Typically during corrections the hourly/daily RSI readings get quite oversold - which they have. Also, the weekly RSI gets oversold as well - it's there already but could move lower. Then when the market hits a key support level and completes a correctional pattern it bottoms and reverses the downtrend to the upside. Currently there is a potential completed wave pattern at friday's SPX 1056 low. However, none of our short term OEW charts have turned to a positive bias yet. Also, despite the rally on friday, big moves on option expirations are often fully retraced over the next few days. When we consider that both Major wave corrections were only one month long, this Primary wave correction should need more time to unfold.

SHORT TERM
Support for the SPX remains at 1058 and then 1041, with resistance at 1090 and then 1107. Short term momentum was quite oversold on friday before turning higher and moving above neutral during the day. We have labeled the correction thus far with a wave A to SPX 1066, a wave B to SPX 1174, and a wave C underway. This may be the entire correction or only part of the correction. It's too early to tell. One indicator we are observing for a clue to the end of this downtrend is the weekly MACD. Typically, during steep corrections in bull markets, it drops down to neutral. It is currently declining but still around 30. This also suggests that this correction will continue for a while. Be careful on the long side, and best to your trading!

FOREIGN MARKETS
The Asian markets lost 4.5% on the week. All remain in downtrends, and all but India's BSE have dropped below their Feb 10 lows.

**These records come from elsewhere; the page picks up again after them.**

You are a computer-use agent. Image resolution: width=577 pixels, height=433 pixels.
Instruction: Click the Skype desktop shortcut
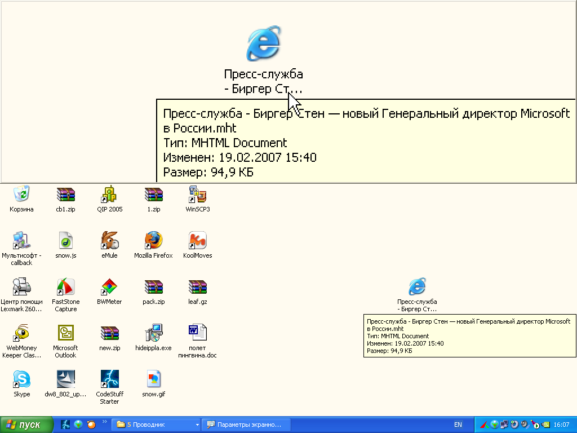click(21, 379)
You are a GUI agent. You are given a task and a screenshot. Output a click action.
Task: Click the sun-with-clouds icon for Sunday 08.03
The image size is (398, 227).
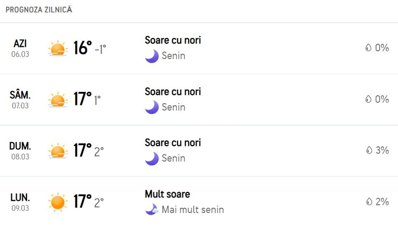tap(58, 151)
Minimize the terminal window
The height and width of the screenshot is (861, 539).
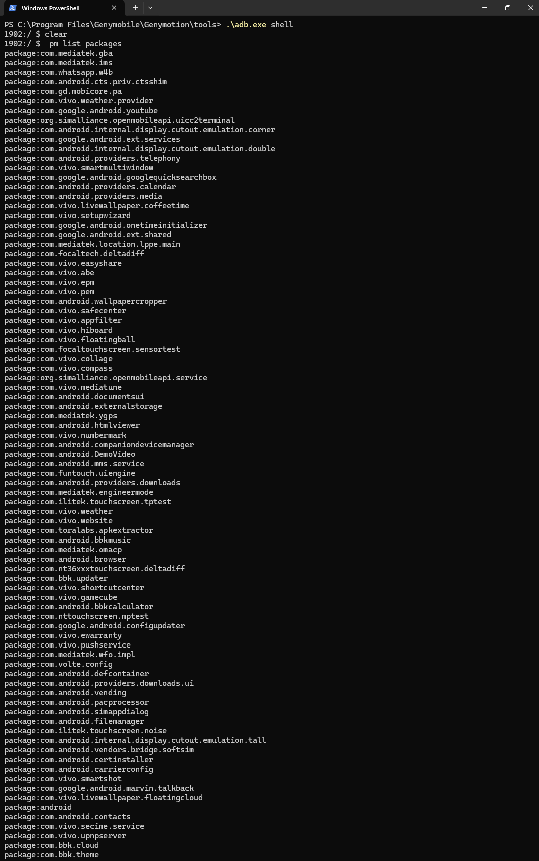click(x=485, y=8)
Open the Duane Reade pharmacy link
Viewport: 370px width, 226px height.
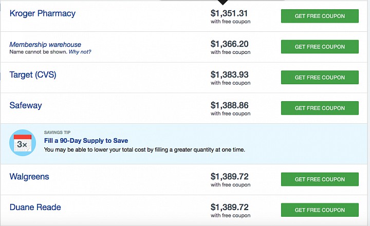tap(35, 207)
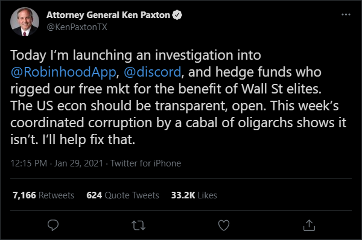Open the share tweet icon
This screenshot has width=362, height=240.
(x=309, y=226)
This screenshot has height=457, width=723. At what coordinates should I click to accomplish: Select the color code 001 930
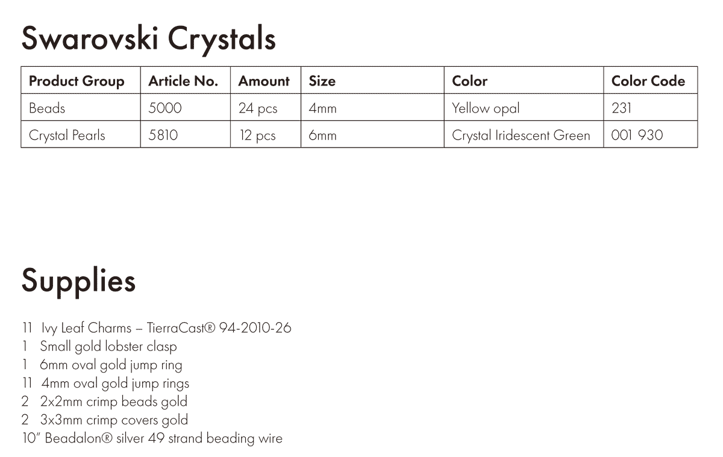pyautogui.click(x=651, y=134)
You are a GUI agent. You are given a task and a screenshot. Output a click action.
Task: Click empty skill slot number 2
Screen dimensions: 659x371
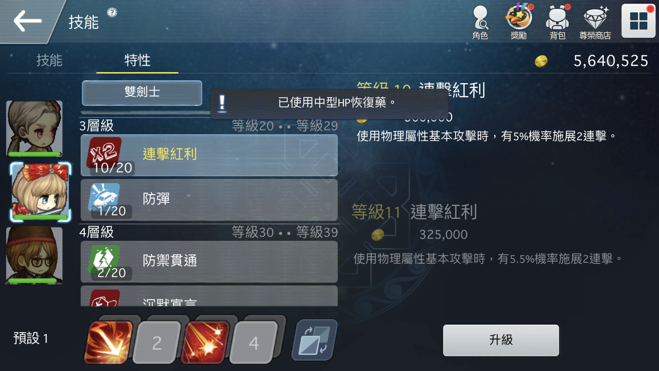click(x=157, y=343)
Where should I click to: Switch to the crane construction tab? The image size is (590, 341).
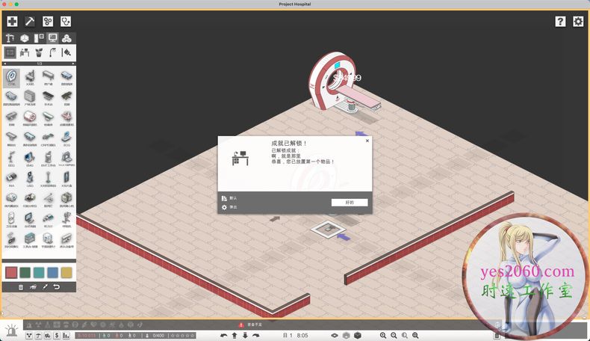[10, 37]
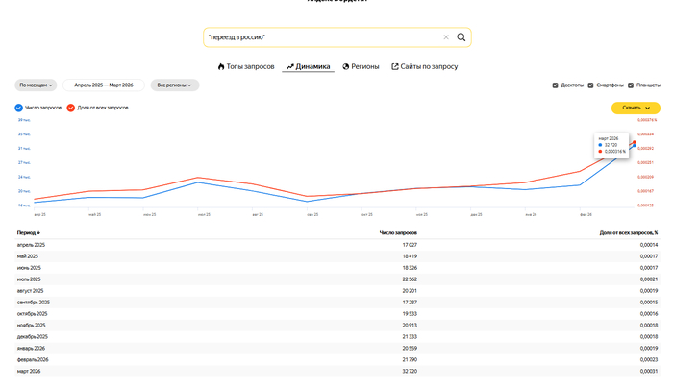Click the trend arrow icon beside Динамика
673x388 pixels.
tap(290, 66)
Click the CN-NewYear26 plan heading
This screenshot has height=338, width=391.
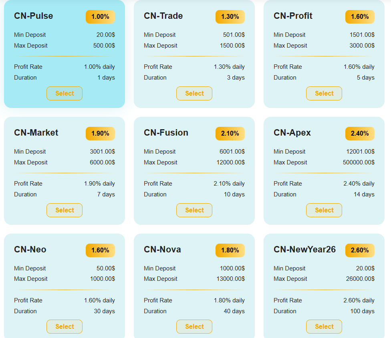coord(304,250)
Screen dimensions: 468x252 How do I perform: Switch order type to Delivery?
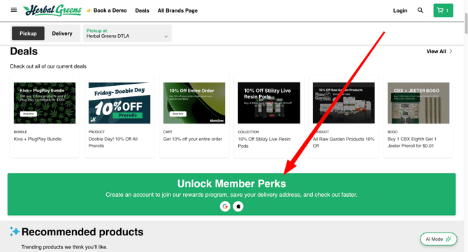[62, 34]
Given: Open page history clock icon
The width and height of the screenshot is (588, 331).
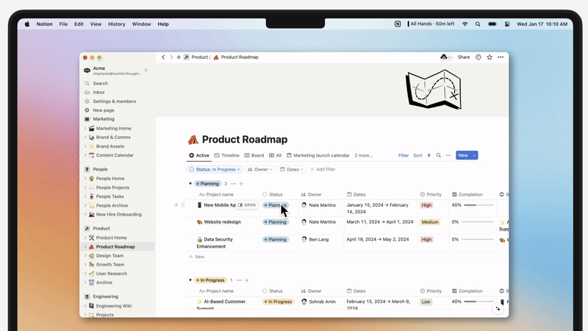Looking at the screenshot, I should [x=478, y=57].
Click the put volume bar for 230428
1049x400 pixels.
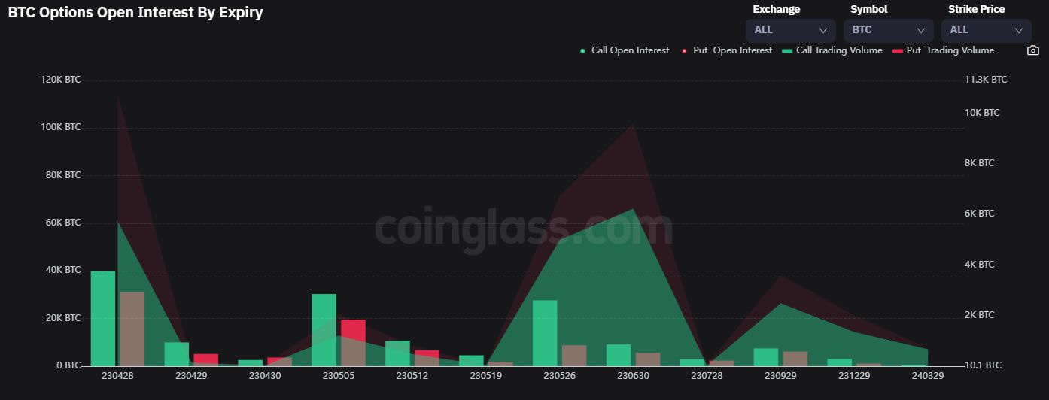click(x=132, y=329)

The European markets lost 2.5% on the week. All remain in downtrends as well, and all but Germany's DAX have already dropped below their Feb 10 lows.
The Commodity equity markets lost 6.3% on the week. All downtrends here again, and all but Canada's TSX have dropped below their Feb 10 lows.

COMMODITIES
Bonds gained 1.0% on the week as their uptrend continues.

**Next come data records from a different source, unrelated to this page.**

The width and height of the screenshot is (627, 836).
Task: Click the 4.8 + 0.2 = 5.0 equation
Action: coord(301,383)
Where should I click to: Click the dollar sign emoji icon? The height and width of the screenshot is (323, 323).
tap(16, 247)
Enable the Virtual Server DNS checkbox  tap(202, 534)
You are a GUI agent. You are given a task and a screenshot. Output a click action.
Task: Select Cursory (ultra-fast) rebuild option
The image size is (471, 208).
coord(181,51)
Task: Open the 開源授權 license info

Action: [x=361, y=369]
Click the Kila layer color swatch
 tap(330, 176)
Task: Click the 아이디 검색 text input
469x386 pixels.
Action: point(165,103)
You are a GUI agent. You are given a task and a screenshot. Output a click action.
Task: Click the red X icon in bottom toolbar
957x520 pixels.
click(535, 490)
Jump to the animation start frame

Crude lost 4.6% on the week. This downtrend has been stronger than anything we have seen in quite a while. But it's quite oversold.

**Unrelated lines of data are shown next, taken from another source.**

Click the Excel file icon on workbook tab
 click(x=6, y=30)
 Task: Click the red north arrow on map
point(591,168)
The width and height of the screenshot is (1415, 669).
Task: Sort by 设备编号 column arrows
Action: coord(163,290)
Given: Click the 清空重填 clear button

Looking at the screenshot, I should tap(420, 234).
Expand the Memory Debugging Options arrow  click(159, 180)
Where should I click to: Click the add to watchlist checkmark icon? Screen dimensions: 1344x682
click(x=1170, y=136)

Gold lost 4.5% on the week. Despite the pullback the uptrend remains in place and expecting higher highs soon.
The USD lost 1.0% on the week. The Euro (+1.7%) spiked off the 121.74 low and the JPY (+2.8%) uptrend continues.

NEXT WEEK
Monday at 10:00 we have Existing home sales. Then tuesday the Case-Shiller home prices and Consumer confidence. Wednesday, we have Durable goods orders and New home sales. Then on thursday the weekly Jobless claims and the first Q1 GDP revision. On friday, Personal income/spending, Consumer confidence and the Chicago PMI. The only thing on the FED's schedule is a speech by FED chairman Bernanke in Japan on tuesday. Best to your week!